If grunge music has a reputation for being challenging and confrontational and more traditional rock forms seem rife with cliche and stereotypical sonic meanderings then maybe there is something to be had by taking the best of both worlds, to forge something in the middle ground of the two extremes. Music that is big, bold and boisterous, easily accessible but which is also dark, sharp-edged and intense. Anyone who could do that would surely find that they appealed to a wide spectrum of rock fans. Well, that is just what Sparkhouse does on De Maria.

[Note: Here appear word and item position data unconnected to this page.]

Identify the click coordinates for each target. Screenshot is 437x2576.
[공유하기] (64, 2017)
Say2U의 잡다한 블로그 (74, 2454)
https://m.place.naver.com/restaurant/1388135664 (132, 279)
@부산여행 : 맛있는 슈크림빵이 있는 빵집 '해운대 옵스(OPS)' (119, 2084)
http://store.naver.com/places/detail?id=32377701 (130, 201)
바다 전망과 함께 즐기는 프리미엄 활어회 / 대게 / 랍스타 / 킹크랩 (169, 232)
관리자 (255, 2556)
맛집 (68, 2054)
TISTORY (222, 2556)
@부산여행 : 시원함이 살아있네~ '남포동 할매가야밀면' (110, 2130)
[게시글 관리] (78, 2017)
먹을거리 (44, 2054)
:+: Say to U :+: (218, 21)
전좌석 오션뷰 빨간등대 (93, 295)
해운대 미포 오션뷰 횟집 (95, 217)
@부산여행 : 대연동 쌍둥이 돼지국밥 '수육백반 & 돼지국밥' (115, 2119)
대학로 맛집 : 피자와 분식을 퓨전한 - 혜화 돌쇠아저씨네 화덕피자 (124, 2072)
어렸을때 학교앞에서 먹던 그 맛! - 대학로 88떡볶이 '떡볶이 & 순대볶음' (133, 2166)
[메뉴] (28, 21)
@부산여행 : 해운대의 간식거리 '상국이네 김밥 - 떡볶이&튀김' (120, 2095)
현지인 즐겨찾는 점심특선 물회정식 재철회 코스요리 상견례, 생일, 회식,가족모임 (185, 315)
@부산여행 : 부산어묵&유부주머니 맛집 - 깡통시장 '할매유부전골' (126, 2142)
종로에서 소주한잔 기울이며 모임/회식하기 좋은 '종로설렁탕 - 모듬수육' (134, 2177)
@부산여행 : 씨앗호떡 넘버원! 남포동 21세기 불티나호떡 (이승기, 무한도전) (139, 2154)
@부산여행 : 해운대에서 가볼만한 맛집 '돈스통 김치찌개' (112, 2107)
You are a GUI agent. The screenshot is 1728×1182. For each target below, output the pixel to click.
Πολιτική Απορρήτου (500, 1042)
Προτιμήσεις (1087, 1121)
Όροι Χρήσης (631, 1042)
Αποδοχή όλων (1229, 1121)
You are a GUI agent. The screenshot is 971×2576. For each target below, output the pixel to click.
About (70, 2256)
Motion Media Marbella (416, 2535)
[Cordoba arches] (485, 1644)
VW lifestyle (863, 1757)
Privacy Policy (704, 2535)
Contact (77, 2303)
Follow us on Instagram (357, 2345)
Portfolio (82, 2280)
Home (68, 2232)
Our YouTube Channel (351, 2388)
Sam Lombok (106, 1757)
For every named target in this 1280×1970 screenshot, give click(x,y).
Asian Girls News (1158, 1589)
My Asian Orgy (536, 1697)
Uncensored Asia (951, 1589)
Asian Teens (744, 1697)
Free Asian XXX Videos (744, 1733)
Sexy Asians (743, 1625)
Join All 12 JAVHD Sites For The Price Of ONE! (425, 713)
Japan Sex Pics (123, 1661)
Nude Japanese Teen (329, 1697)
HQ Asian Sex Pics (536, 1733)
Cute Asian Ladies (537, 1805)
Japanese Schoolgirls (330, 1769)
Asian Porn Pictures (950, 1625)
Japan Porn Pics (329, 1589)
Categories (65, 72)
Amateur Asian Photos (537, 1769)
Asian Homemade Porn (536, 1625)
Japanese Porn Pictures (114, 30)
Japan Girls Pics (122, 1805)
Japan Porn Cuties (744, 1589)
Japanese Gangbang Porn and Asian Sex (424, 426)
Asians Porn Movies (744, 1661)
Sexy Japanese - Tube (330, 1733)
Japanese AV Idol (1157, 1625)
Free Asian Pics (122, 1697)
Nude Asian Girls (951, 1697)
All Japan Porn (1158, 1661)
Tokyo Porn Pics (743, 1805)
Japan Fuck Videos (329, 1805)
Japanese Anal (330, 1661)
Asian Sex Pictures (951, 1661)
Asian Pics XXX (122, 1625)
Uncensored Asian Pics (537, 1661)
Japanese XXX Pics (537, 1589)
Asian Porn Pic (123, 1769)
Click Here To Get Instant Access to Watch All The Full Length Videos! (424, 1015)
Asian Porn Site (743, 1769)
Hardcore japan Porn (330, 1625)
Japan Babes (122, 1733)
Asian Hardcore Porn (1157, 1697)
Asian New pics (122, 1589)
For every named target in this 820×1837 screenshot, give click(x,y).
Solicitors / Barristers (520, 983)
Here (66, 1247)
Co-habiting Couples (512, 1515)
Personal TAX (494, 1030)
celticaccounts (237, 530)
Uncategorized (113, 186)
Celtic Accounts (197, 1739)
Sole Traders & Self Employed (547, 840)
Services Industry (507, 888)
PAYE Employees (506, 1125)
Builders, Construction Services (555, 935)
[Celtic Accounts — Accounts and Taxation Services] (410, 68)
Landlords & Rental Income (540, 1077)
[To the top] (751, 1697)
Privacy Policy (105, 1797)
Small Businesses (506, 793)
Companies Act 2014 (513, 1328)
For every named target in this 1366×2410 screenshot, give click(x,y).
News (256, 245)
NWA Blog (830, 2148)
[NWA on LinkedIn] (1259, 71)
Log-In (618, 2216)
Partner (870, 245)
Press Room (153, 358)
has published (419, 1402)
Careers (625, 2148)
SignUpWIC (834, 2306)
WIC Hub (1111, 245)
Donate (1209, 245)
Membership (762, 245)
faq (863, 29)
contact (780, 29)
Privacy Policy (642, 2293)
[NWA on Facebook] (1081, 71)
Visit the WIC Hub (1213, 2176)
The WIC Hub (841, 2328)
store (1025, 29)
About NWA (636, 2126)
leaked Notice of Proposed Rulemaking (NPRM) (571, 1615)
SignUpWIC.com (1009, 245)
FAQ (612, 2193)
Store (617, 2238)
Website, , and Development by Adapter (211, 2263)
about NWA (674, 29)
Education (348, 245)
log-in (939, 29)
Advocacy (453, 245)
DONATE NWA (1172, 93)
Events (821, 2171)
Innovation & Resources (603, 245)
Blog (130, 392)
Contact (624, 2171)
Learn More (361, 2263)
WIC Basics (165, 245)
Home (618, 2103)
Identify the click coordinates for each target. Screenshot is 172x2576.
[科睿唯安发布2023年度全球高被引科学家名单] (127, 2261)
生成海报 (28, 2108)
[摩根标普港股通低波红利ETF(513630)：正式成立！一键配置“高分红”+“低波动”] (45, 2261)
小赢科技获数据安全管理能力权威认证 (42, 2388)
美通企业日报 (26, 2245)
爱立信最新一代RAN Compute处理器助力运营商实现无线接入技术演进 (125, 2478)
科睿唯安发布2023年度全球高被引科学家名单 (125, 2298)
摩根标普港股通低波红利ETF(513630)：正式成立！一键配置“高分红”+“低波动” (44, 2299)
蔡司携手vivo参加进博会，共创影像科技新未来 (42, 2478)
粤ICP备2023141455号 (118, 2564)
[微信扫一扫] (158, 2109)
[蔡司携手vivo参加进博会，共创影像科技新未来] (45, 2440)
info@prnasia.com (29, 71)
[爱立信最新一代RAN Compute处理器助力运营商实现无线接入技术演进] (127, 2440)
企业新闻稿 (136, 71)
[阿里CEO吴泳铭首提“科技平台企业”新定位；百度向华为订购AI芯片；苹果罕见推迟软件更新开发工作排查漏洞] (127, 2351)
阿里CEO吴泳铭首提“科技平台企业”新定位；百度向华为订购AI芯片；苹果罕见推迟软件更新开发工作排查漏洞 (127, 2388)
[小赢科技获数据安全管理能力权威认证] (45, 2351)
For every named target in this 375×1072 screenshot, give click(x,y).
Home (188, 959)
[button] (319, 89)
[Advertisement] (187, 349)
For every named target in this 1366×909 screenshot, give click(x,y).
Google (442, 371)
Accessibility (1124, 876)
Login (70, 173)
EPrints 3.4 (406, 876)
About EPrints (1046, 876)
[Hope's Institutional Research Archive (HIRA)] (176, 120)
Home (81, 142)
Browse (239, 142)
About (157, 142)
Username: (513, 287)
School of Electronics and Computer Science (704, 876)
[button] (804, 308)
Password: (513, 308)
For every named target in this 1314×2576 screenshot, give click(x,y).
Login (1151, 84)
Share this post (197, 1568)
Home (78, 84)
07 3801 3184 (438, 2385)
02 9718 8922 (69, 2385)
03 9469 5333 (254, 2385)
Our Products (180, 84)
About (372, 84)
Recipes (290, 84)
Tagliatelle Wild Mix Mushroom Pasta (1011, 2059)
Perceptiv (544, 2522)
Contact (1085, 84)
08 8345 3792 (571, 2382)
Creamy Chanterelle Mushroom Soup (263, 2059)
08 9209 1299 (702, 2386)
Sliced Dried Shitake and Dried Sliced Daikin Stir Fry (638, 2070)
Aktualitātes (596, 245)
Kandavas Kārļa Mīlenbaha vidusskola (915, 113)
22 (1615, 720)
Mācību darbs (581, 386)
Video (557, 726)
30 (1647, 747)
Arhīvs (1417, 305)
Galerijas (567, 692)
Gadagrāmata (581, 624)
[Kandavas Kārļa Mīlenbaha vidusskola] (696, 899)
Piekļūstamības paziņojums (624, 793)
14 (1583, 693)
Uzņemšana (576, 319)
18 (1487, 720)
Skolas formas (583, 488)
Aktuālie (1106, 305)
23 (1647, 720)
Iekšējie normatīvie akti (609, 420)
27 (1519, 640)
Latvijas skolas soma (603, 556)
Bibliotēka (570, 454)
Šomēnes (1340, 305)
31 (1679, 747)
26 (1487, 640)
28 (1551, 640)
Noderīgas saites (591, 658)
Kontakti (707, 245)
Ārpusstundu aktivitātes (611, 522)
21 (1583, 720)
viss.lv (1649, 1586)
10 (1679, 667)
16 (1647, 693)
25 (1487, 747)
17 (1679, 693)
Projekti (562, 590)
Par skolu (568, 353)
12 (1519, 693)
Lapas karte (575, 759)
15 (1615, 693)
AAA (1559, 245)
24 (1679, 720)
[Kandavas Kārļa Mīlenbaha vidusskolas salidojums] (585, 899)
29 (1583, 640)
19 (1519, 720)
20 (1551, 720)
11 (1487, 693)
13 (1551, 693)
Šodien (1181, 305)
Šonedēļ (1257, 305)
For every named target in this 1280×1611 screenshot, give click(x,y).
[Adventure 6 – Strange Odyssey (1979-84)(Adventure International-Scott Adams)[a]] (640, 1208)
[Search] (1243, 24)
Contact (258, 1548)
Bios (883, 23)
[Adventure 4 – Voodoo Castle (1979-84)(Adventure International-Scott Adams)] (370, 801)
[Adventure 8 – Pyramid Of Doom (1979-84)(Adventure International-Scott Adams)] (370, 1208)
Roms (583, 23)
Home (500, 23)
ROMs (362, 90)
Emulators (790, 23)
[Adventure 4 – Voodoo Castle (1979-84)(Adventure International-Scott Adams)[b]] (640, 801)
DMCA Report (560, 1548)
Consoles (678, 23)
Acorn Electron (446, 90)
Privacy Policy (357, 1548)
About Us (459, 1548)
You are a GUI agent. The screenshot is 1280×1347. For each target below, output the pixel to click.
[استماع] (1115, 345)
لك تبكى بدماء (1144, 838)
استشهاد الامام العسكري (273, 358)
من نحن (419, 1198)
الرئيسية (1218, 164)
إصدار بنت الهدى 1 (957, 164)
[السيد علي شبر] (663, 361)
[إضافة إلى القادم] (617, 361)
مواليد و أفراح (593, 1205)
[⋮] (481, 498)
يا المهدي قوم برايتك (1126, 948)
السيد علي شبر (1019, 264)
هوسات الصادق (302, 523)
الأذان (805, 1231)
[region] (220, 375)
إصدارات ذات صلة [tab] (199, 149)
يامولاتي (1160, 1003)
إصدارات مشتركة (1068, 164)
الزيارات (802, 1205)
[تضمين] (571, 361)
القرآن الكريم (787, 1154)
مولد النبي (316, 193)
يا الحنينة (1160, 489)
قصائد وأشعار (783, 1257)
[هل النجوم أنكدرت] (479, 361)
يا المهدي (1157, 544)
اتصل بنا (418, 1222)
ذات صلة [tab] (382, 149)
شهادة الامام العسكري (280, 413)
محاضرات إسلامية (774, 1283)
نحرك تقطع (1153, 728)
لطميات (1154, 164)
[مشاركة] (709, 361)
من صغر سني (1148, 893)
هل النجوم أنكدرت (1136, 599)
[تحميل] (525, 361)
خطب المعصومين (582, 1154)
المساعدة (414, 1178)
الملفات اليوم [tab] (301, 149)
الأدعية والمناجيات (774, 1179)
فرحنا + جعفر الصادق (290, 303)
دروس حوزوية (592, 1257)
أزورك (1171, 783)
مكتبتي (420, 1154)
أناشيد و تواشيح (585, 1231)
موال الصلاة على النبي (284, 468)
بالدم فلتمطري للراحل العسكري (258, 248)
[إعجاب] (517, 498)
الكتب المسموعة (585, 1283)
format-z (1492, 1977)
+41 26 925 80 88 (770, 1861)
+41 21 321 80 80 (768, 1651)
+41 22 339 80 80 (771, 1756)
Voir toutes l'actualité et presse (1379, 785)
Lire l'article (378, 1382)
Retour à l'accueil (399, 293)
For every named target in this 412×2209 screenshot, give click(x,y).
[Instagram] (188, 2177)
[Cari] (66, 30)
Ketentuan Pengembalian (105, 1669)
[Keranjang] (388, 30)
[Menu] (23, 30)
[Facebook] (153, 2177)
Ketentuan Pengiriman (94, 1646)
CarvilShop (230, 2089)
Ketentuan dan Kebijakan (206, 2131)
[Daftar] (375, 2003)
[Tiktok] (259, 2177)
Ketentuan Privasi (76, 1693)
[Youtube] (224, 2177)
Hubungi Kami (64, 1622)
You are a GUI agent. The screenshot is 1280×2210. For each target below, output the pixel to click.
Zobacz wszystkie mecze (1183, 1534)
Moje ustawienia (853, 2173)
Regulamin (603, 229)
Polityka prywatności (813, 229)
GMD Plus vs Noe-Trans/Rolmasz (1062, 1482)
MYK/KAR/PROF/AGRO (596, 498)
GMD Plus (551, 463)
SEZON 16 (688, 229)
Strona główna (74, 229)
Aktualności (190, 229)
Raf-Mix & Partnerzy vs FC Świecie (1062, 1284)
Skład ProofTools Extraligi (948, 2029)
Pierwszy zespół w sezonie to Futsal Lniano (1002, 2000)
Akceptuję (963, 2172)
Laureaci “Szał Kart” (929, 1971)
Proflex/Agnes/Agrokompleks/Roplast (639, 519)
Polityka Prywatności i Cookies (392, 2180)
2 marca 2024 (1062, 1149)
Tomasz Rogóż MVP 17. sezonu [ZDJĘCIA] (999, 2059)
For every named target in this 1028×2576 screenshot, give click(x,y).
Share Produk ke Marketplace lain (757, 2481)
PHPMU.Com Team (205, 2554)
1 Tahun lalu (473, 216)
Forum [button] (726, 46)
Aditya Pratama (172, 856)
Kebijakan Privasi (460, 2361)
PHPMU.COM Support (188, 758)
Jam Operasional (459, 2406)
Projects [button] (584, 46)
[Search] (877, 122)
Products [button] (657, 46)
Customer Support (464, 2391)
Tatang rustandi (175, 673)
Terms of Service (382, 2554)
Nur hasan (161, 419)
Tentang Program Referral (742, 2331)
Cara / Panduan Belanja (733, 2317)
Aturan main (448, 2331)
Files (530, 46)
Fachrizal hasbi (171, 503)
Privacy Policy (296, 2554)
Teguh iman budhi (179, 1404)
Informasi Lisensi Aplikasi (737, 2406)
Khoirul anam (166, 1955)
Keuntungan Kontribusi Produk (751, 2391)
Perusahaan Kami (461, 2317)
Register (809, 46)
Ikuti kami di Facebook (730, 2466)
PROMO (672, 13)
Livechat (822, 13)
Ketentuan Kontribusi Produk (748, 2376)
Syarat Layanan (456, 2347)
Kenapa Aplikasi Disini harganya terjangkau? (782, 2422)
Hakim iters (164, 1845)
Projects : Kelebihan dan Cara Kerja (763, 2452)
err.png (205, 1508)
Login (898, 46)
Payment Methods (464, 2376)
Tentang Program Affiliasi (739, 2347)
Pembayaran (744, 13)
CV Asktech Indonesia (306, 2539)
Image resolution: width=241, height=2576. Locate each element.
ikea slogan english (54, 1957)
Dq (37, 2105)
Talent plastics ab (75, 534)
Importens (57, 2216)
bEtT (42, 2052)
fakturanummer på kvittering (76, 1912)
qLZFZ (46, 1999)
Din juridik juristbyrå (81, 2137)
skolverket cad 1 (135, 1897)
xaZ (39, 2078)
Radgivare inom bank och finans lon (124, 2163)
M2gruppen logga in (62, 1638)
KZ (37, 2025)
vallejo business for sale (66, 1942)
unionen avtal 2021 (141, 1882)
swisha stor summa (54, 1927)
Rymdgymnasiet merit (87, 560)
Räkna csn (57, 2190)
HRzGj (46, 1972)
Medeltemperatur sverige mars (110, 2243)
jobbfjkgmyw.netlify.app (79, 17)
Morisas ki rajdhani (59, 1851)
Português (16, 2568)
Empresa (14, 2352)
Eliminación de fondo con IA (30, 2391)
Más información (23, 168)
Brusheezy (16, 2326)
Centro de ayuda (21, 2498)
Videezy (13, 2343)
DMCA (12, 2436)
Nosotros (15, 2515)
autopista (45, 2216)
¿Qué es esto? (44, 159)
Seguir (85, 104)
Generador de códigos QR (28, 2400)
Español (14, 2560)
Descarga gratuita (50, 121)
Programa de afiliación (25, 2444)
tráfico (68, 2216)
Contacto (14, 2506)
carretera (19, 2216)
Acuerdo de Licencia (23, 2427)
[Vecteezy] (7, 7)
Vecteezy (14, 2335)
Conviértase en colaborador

Running on a restrained groove the song broods and builds along a slow-burning path gently wrapping itself in unexpected, mournful trumpets, stripping down to gloom laden beat and base interludes and finally building back up into sky-scrapping, white hot guitar salvos as it runs on to its logical conclusion. This is grunge, alt-rock…call it what you will…for the 21st century. Music which has studied its own history, the dark post-punk years, the rise of the Seattle based scene, 80’s stadium excess and the post-rock responses to all of those seemingly fairly conventional approaches, learned from them, borrowed, evolved and adapted.
It comes with a suitably alternative video to match. Artful, beguiling and intriguing, graceful and wilfully obscure, it works as a media statement all of its own but put the two together and you have the complete package.
Some people advocate revolution as a way forward but this is evolution at work. Change doesn’t come by smashing down the cultural barricades, not any permanent or meaningful change anyway. Change comes by learning from the past and using it to subtly change the flow and that is exactly what Sparkhouse excel at. For as much as there is a familiarity about there sound it also rings out with future potential. It avoids the cliches of classic rock and also the style over substance that much of the alternative scene has become; more interested in their haircuts and designer labels, and instead offers a new and interesting path for rock music to take. It is a journey that is happy to wander through any number of genres, that visits the past and the present on its way to the future, that reminds us that whilst rock music isn’t going away any time soon, the form it takes, just like all styles of music has to move with the times.
In short, it is a great song, one that derives its power from restraint and underplay so that when it does switch gears the impact is all the more impressive. It mixes the fresh with the familiar, the old with the new, the cultish with the commercial. Sounds like the perfect musical vehicle with which to drive into the future to me.